Deve-se discutir a maioridade penal no Brasil?

Enviada em 13/09/2019

Em 1840, aconteceu o “Golpe da Maioridade”, subterfúgio usado para que D. Pedro II fosse aclamado imperador do Brasil, mesmo tendo apenas 14 anos de idade. Esse fato às vezes é usado por pessoas que defendem a diminuição da idade penal brasileira. Entretanto, essa não é a solução para o embate, que tem de ser feito, uma vez que muitos países que optaram por fazer um corte na maioridade tiveram de voltar atrás e pelas consequências que a redução traz para a nação.

A priori, se fosse abaixada a idade penal, haveria um “efeito dominó” em outros setores além da segurança pública. A tomar de exemplo, pode-se citar a obtenção da Carteira Nacional de Habilitação, para a qual, segundo o Código de Trânsito Brasileiro, o indivíduo precisa ser penalmente imputável, ou seja, responder pelos seus atos perante a lei. Além disso, o jovem passaria a trabalhar com carteira assinada em tempo integral, o que poderia resultar em evasão escolar, e alguns desses que não se firmassem no mercado de trabalho migrassem para o crime precocemente.

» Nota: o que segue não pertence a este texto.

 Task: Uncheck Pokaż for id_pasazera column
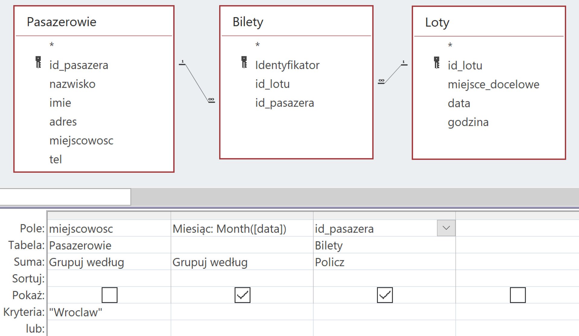[385, 295]
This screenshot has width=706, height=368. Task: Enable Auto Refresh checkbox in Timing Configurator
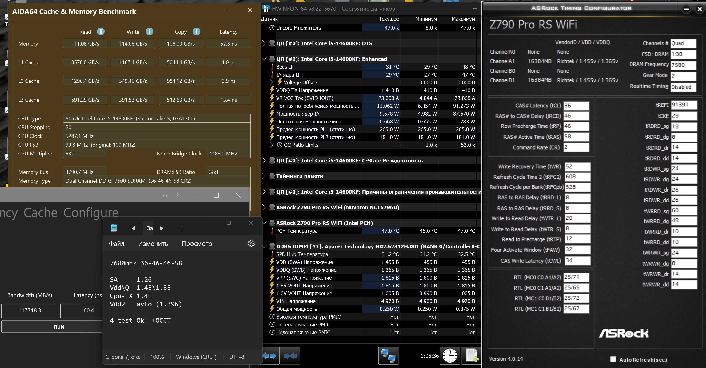(613, 359)
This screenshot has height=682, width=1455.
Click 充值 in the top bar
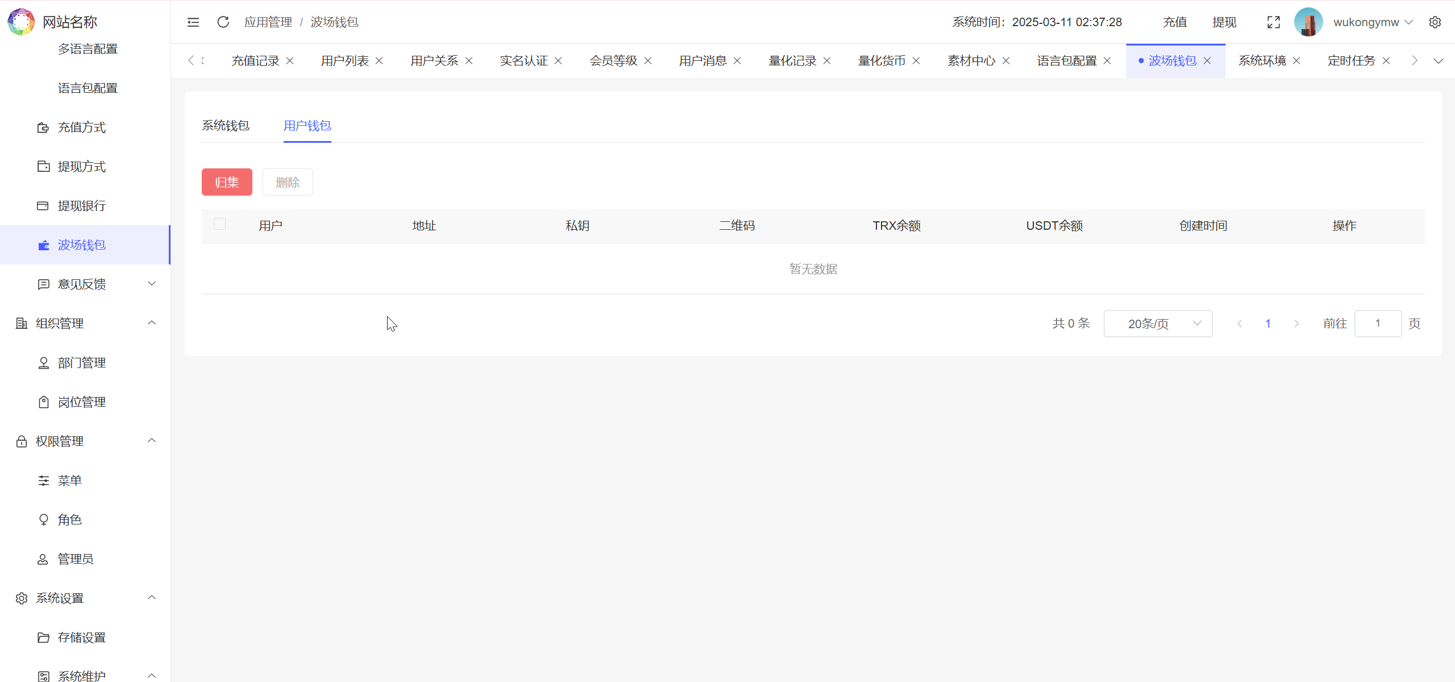(x=1174, y=22)
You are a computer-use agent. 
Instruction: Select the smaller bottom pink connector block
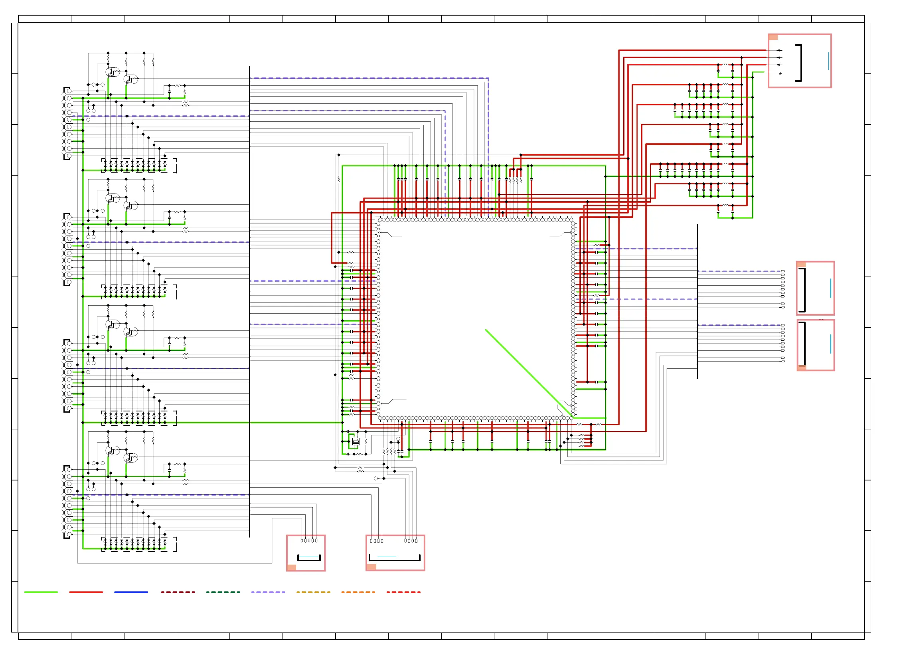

Outrossim, segundo a UNICEF, países como a Alemanha e a Espanha, que reduziram a maioridade penal para 16 anos, voltaram atrás, uma vez que tal medida não surtiu o efeito desejado. Por isso, os germânicos direcionaram suas políticas para mais práticas socioeducativas do que punitivas. O caminho para o Brasil deve ser esse. Contudo, o corte de idade represento o recrutamento para o crime mais cedo, já que os criminosos não tem uma punição maior quando usam crianças.

Diante do cenário, é mister que a redução penal seja debatida de modo que fique claro o porquê não se pode reduzir a idade. Ademais, o Congresso Nacional tem de ampliar a pena para quem usar menor em prol da criminalidade, bem como aplicar mais penas alternativas para menores infratores. Além disso, o Ministério da educação deve implantar mais escolas técnicas visando maior tempo das crianças em sala de aula e ficar menos vulneráveis para o mundo do crime, pois a educação ainda é a arma mais poderosa para mudar o mundo, como diria Nelson Mandela.